As MRC wrote previously, a blast at CNOOC’s Huizhou refinery that killed one worker has not affected crude oil runs at the company’s biggest refinery. The blast, which also injured another worker, came during a trail start of one of the refinery’s secondary units on Feb. 18, 2019. The blast was caused by fuel gas exceeding safe limits at a steam furnace at the refinery’s partial oxidization coal-to-hydrogen plant, according to the document published on the official wechat account of China’s Chemical Safety Association.

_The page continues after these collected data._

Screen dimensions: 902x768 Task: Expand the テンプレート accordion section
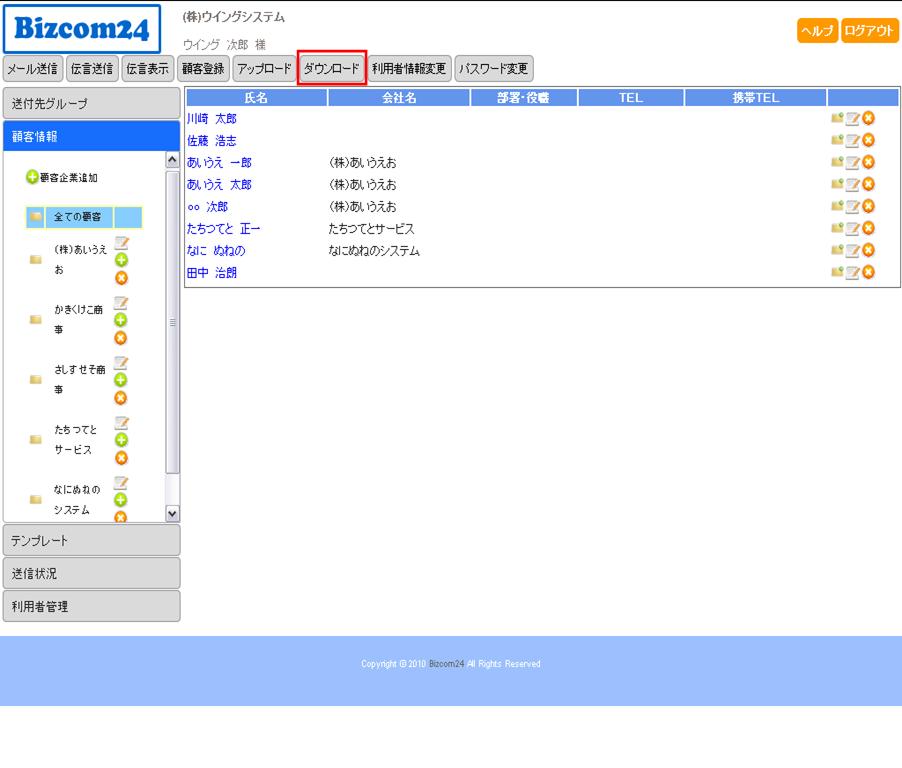91,540
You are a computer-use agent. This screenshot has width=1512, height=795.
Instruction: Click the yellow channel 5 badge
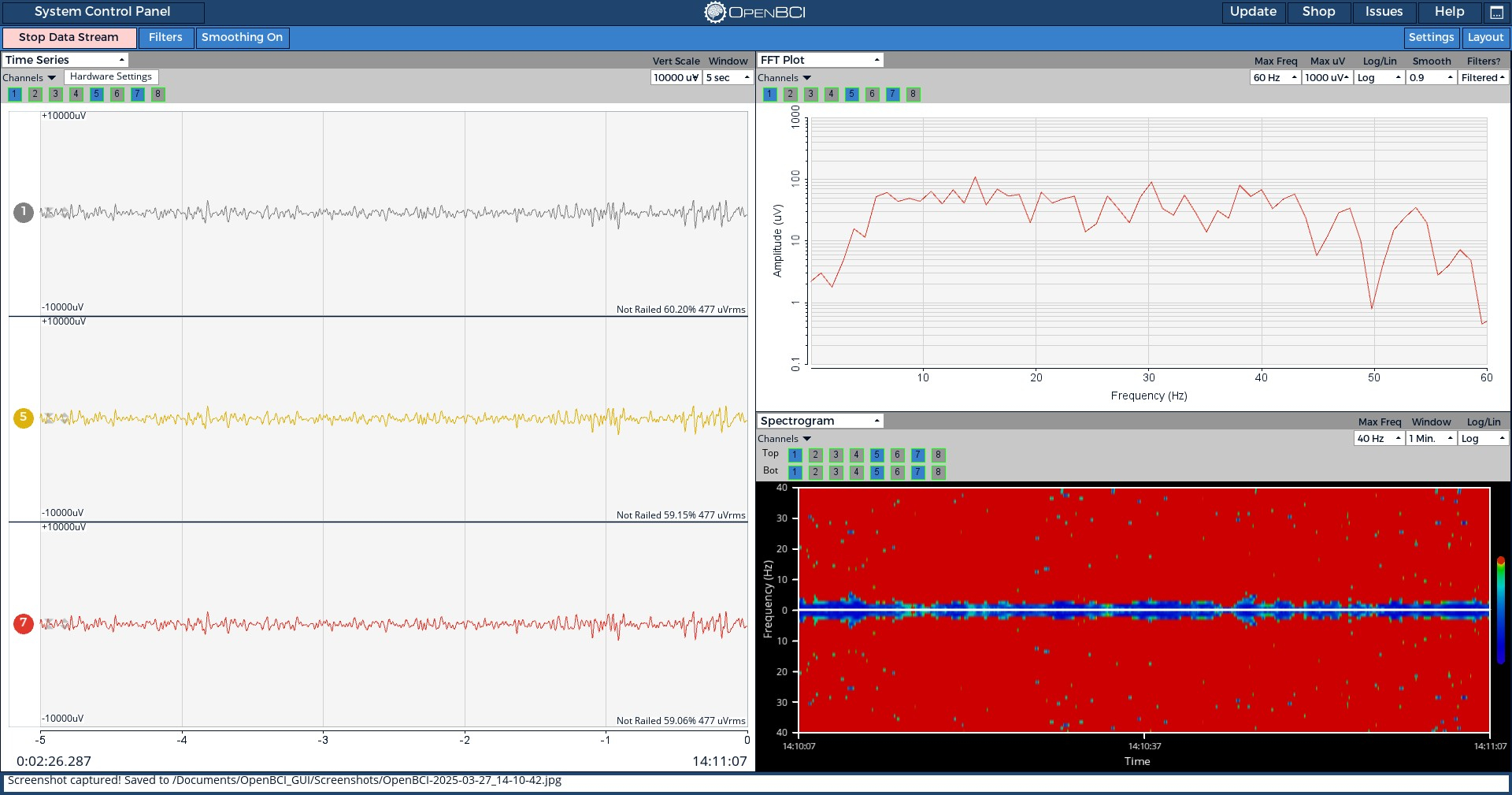(24, 418)
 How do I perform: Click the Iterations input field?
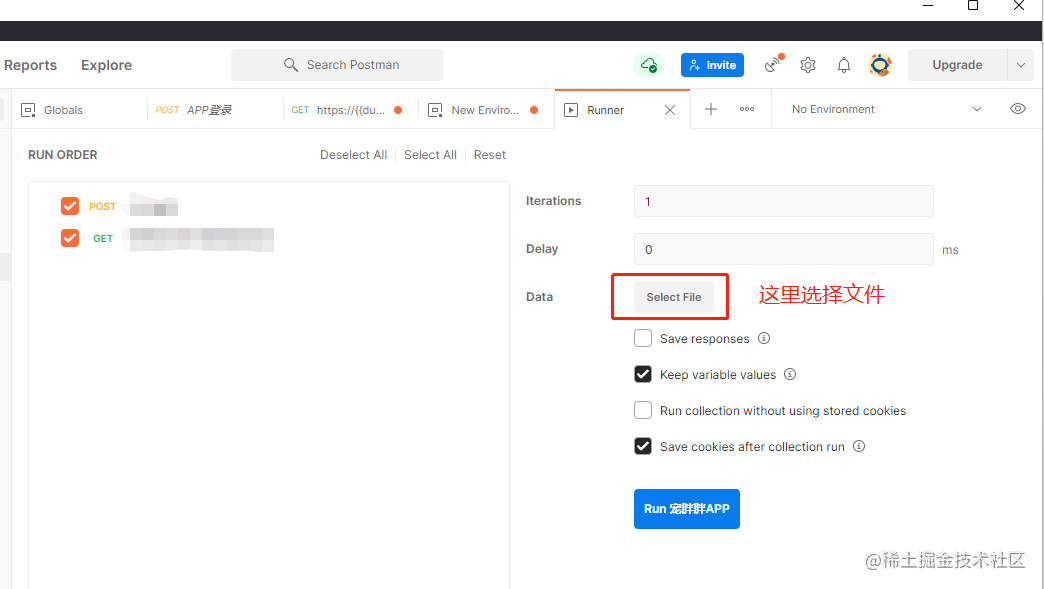[x=783, y=201]
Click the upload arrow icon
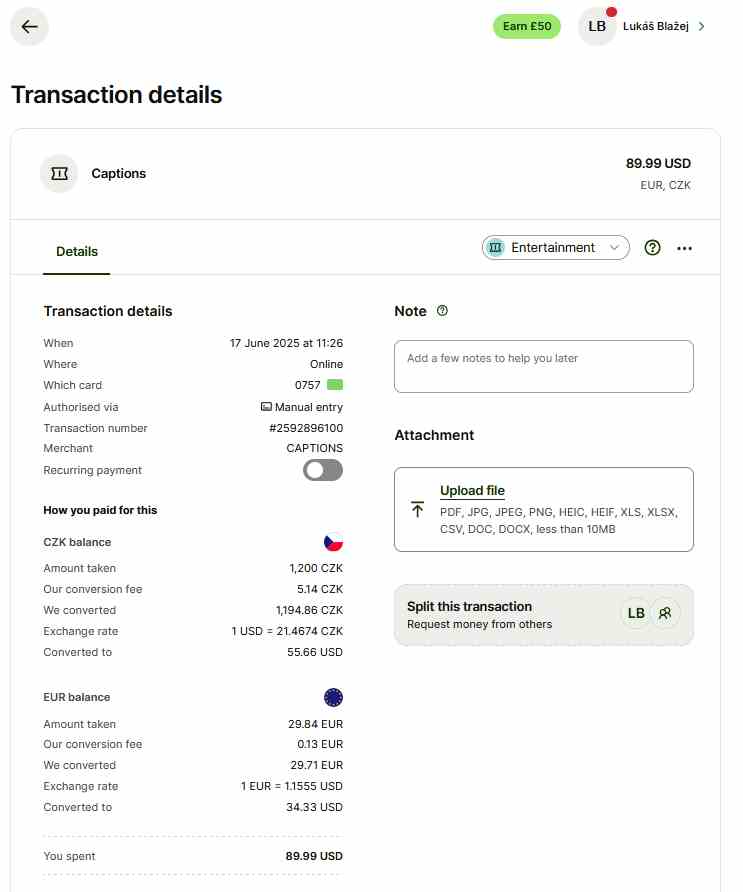This screenshot has width=743, height=892. (x=417, y=509)

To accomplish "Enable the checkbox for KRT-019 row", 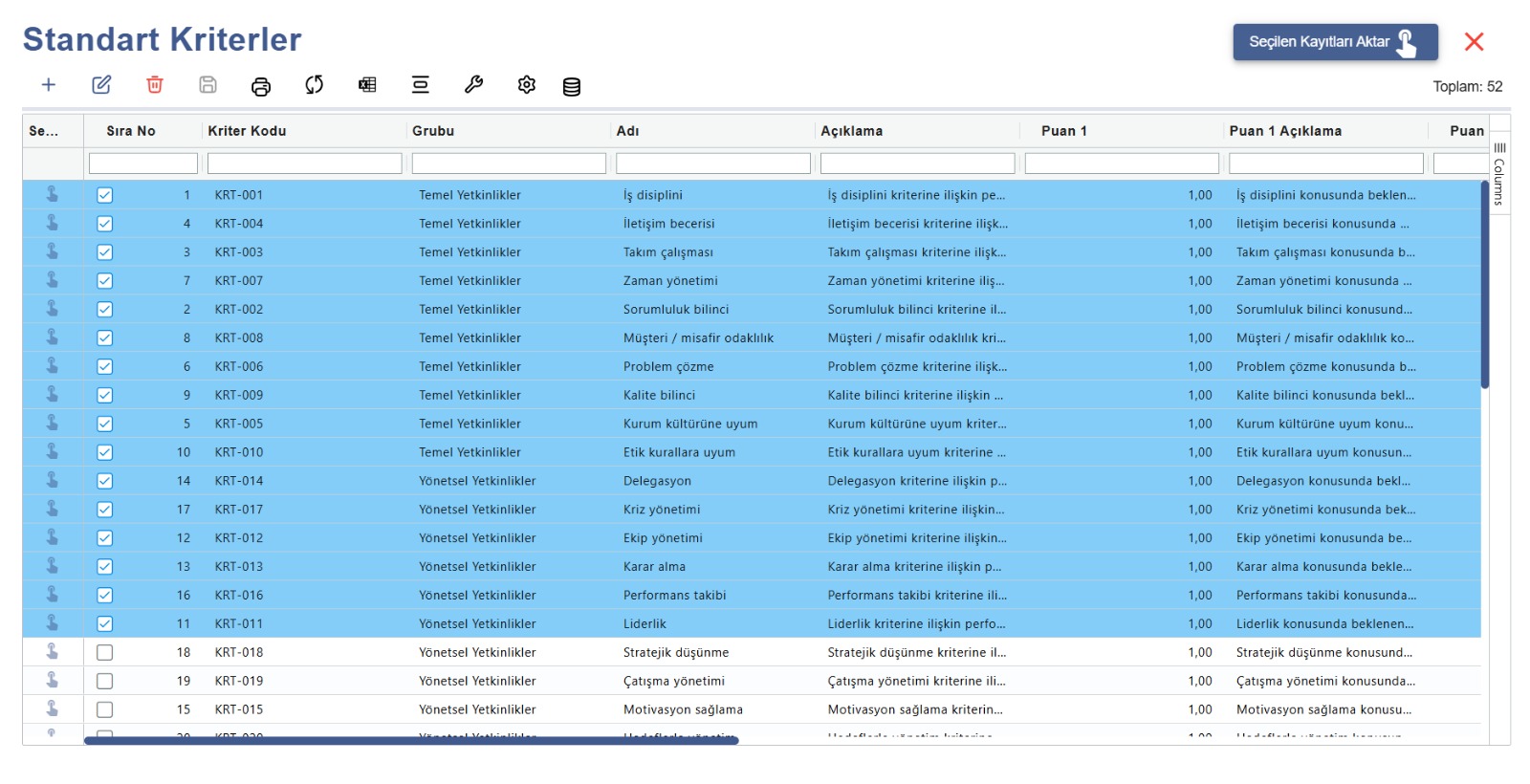I will (105, 681).
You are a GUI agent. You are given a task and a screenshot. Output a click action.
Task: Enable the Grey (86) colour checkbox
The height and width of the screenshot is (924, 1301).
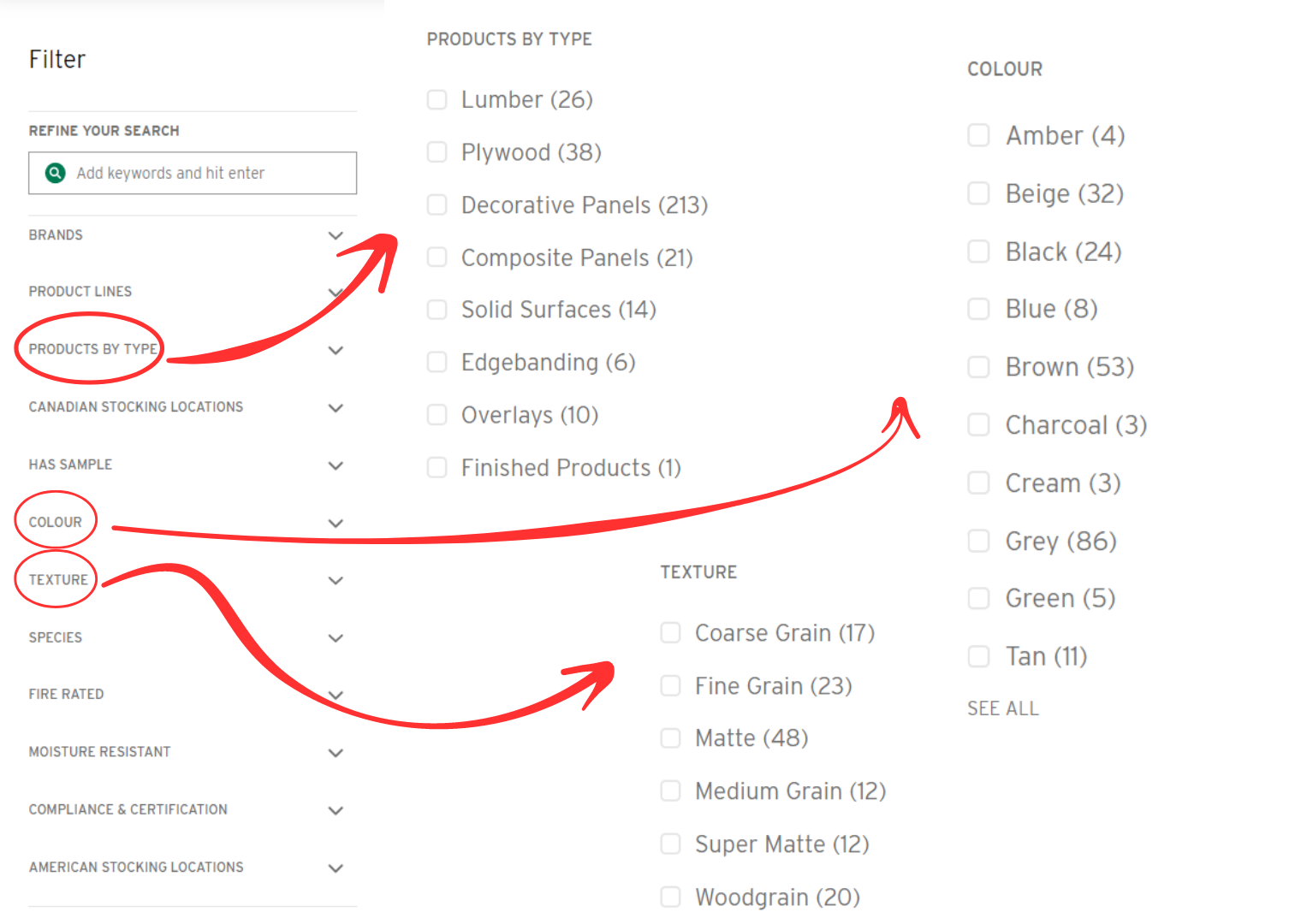click(x=978, y=542)
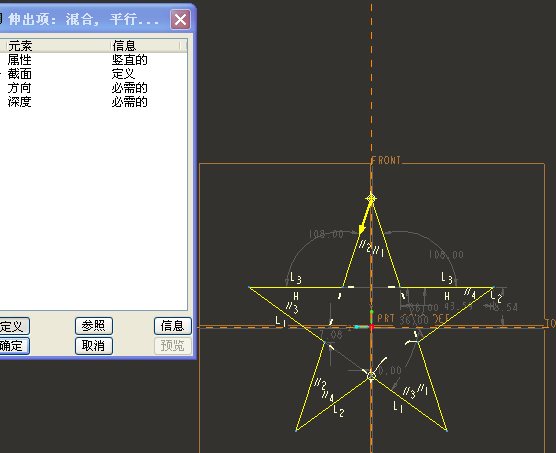The image size is (556, 453).
Task: Select the left 108.00 angle dimension
Action: 326,234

CNOOC and Shell Petrochemicals Company Limited (CSPC) was established in late 2000. It has built and now operates a world-scale petrochemical complex in the Daya Bay Economic and Technological Development Zone, Huizhou, Guangdong Province. The joint venture partners are Shell Nanhai BV, a member of the Royal Dutch Shell Group, with a 50 per cent stake, and CNOOC Petrochemicals Investment Limited (CPIL), also with 50 per cent. CPIL is owned by China National Offshore Oil Corporation (CNOOC) (90%) and Guangdong Guangye Investment Group Company Limited(10%).

As an integrated petrochemical complex, the major facilities of the complex include 11 process units, steam and power generation and other utility provisions, storage and handling and shipping facilities, as well as environmental protection facilities. The heart of the complex is a world-scale cracker producing 950,000 tons per annum ethylene and 500,000 tons per annum propylene. In total, the complex produces some 2.7 million tons per annum of ethylene and propylene's derivative products to supply the domestic market.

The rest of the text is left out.